Hello, we are running a hybrid setup in GKE and we...
# deployment-kubernetes
q
Hello, we are running a hybrid setup in GKE and we tried to point our runs to a new node pool by using this configuration:
Copy code
dagster-k8s/config: {"container_config": {
                    "resources": {
                        "limits": {"memory": "7Gi"},
                        "requests": {"cpu": "1000m", "memory": "5Gi"},
                    }
                }, "pod_spec_config": {"node_selector": {"app": "new_node_pool_label"}}}
However, after adding these to our jobs, the runs are failing to start. In the Dagster logs, we see
Run timed out due to taking longer than 1200 seconds to start.
and in the cluster, the attached image shows what we see. Any reason or something we are missing?
o
Debugging scaling issues in GKE can be a bit challenging (at least based on the tooling I could find so far). You can find more information on scaling issues when you go to you cluster info (console->kubernetes engine->clusters and click on your cluster)

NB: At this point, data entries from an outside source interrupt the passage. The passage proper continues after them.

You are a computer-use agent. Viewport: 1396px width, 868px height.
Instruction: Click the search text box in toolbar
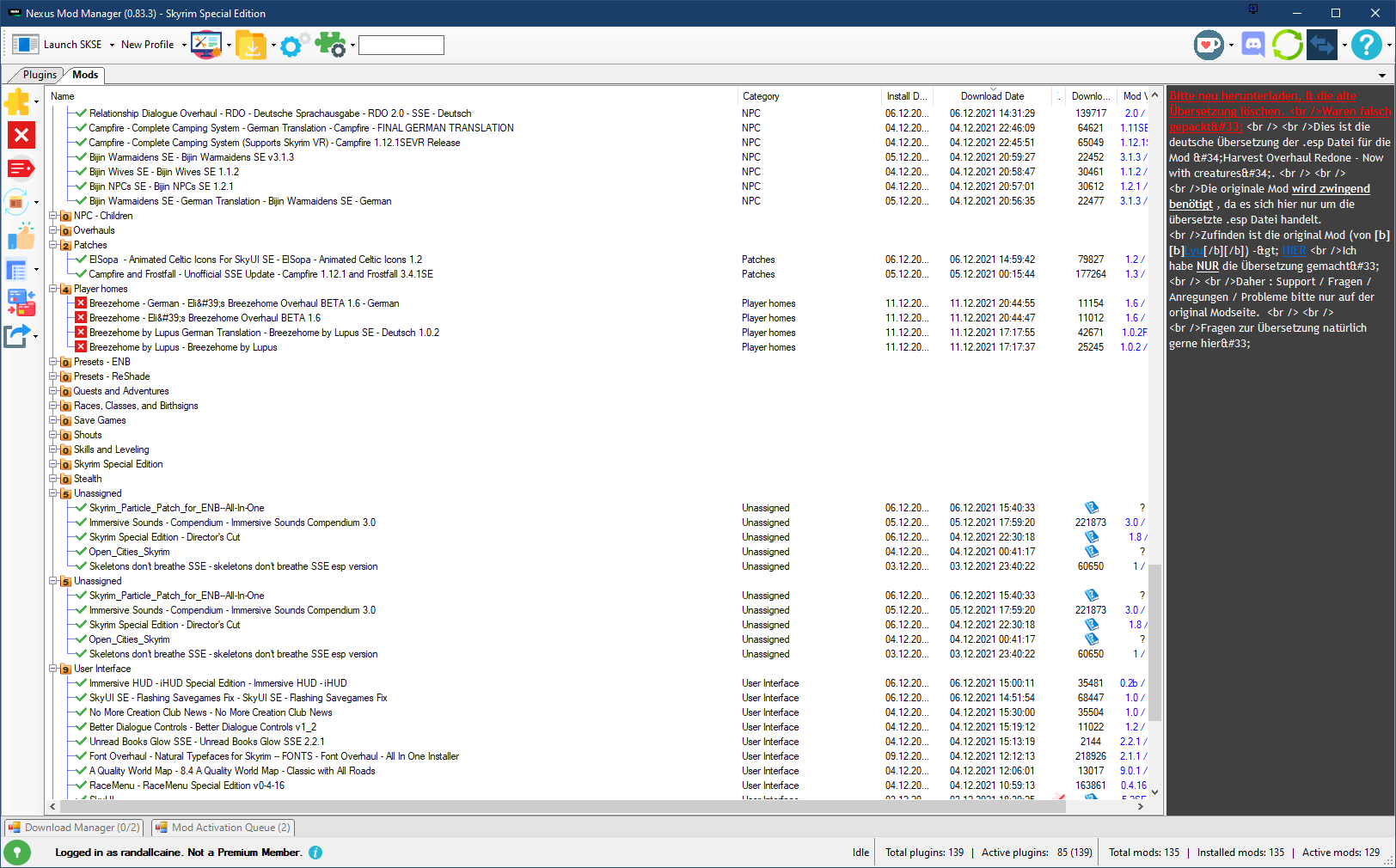(401, 45)
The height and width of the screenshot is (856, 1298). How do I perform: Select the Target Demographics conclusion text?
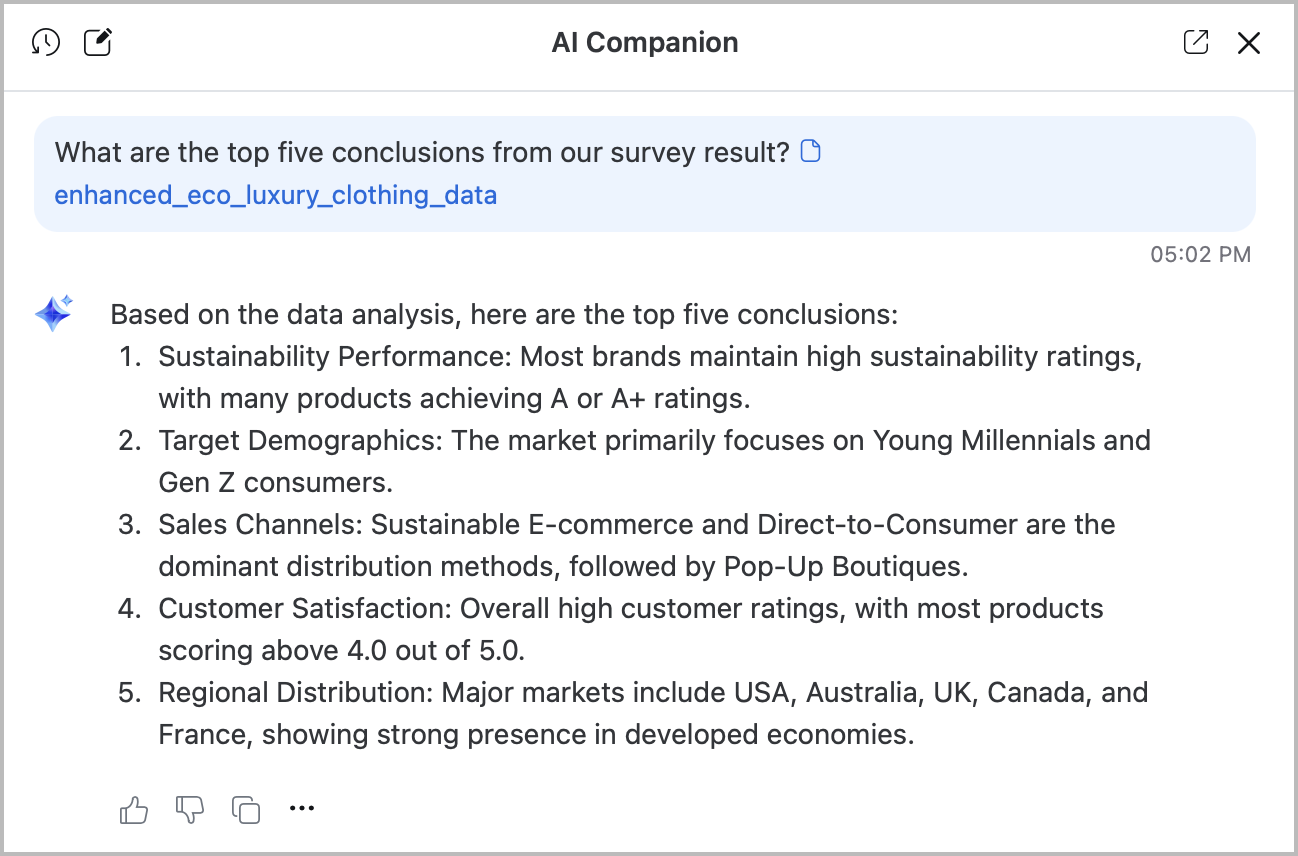click(654, 461)
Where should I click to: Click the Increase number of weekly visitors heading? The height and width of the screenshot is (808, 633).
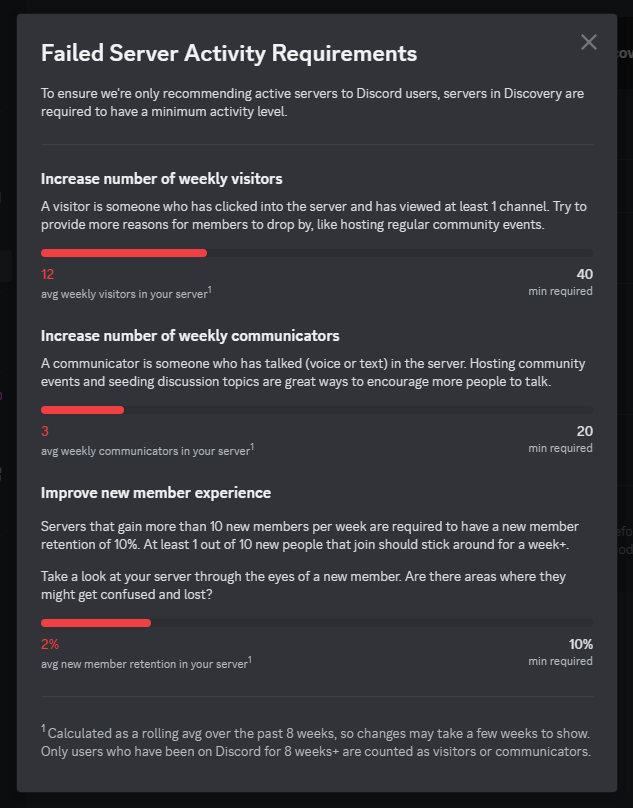tap(161, 179)
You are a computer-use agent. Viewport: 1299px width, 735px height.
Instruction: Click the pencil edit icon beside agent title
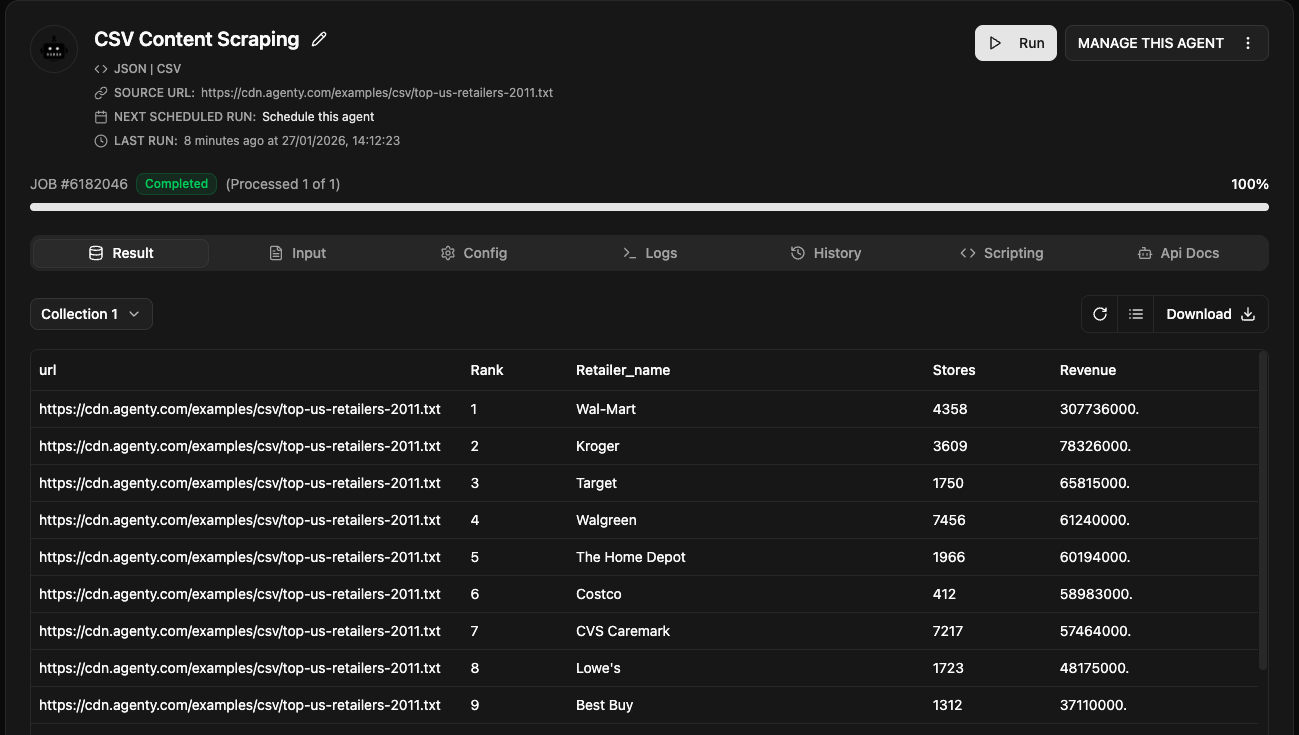tap(319, 40)
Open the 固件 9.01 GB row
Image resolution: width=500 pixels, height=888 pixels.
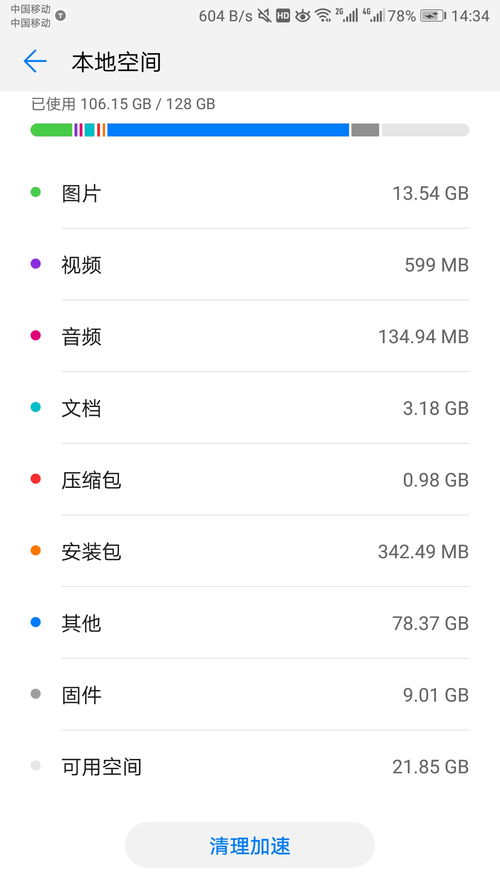(x=250, y=695)
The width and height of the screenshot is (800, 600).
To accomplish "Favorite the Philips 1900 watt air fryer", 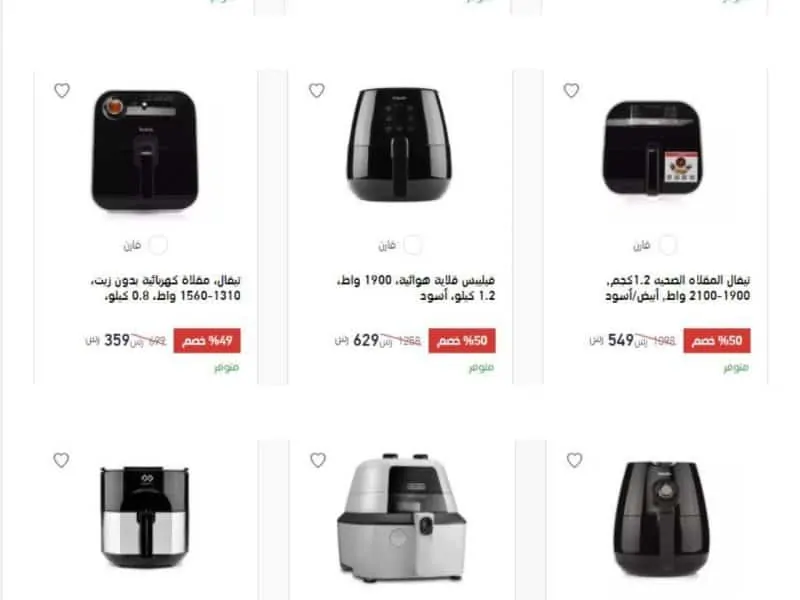I will 317,90.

If you click on these buttons, it’ll give you some additional information on why pods didn’t get scheduled and (if relevant) why your node pool didn’t scale up.
What’s the size of the machines you use in the pool? Remember that k8s system pods take some CPU and memory. For example, if you use a machine with 8gb and try and run a pod that needs 7gb, it probably won’t get scheduled because there are less than 7gb of memory available on the node
q
Thanks @Oren Lederman, Do you think there is something wrong with the way I am targeting the node pool?
o
I can’t tell if your node selector tags are correct (it depend on your node pools), but i’d look into: 1. try and give your pod less memory and CPU (both in request and limits). See if it gets assigned a node. If the node pool auto scales, it can take a few minutes (and you’ll see the unscheduable warning for a while) 2. is there anything special about your node pool? are these spot instances? if so, you might need to add tolerances tags
q
@Oren Lederman I don't think there is anything special about the node pool. I managed to get it to work using this config instead
Copy code
"pod_spec_config": {
                "affinity": {
                    "node_affinity": {
                        "required_during_scheduling_ignored_during_execution": {
                            "node_selector_terms": [
                                {
                                    "match_expressions": [
                                        {
                                            "key": "app",
                                            "operator": "In",
                                            "values": ["node-pool-label"],
                                        }
                                    ]
                                }
                            ]
                        }
                    }
                },
            },
👍 1